[Dataset entries]
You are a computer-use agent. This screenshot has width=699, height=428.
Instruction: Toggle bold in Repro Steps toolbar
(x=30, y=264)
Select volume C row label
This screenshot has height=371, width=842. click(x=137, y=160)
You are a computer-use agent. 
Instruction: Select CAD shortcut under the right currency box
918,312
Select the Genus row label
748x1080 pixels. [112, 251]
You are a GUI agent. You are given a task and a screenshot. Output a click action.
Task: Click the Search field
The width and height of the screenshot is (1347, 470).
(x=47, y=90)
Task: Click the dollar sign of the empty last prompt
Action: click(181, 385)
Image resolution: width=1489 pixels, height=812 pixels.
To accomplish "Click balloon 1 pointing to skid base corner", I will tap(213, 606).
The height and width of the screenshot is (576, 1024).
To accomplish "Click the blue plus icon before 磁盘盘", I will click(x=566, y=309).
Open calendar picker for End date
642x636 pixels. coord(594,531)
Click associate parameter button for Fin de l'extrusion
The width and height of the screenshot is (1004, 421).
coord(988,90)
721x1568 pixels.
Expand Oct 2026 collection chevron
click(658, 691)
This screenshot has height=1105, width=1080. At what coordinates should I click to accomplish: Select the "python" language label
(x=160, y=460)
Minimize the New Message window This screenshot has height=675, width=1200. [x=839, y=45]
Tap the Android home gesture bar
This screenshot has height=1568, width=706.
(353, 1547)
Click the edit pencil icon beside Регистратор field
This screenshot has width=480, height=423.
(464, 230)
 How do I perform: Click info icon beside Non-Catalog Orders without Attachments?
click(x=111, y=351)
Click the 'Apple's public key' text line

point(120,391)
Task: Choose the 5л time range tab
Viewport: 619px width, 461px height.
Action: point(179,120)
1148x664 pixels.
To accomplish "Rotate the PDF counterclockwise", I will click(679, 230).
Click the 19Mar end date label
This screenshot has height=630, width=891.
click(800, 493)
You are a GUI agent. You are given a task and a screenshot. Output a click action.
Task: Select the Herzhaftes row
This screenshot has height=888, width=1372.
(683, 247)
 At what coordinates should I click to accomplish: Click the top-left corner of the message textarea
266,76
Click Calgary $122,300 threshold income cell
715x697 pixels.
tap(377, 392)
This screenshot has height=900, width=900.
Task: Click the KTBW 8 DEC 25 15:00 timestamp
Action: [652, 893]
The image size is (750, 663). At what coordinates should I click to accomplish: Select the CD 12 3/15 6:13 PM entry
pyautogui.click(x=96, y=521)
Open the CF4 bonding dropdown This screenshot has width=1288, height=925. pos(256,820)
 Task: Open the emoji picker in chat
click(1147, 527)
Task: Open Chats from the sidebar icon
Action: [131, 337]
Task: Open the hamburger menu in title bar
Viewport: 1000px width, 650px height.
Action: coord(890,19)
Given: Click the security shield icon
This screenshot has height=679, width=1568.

[WHAT IS REQUIRED]
All of the lines above that carry the string "agent" need to be found and copied.

[SOLUTION TO THE PROBLEM]
You are a computer-use agent. This screenshot has width=699, height=428.
You are a computer-use agent. 
You are a GUI agent. You are given a task and a screenshot. Output a click action.
You are a GUI agent. You are given a task and a screenshot. Output a click action.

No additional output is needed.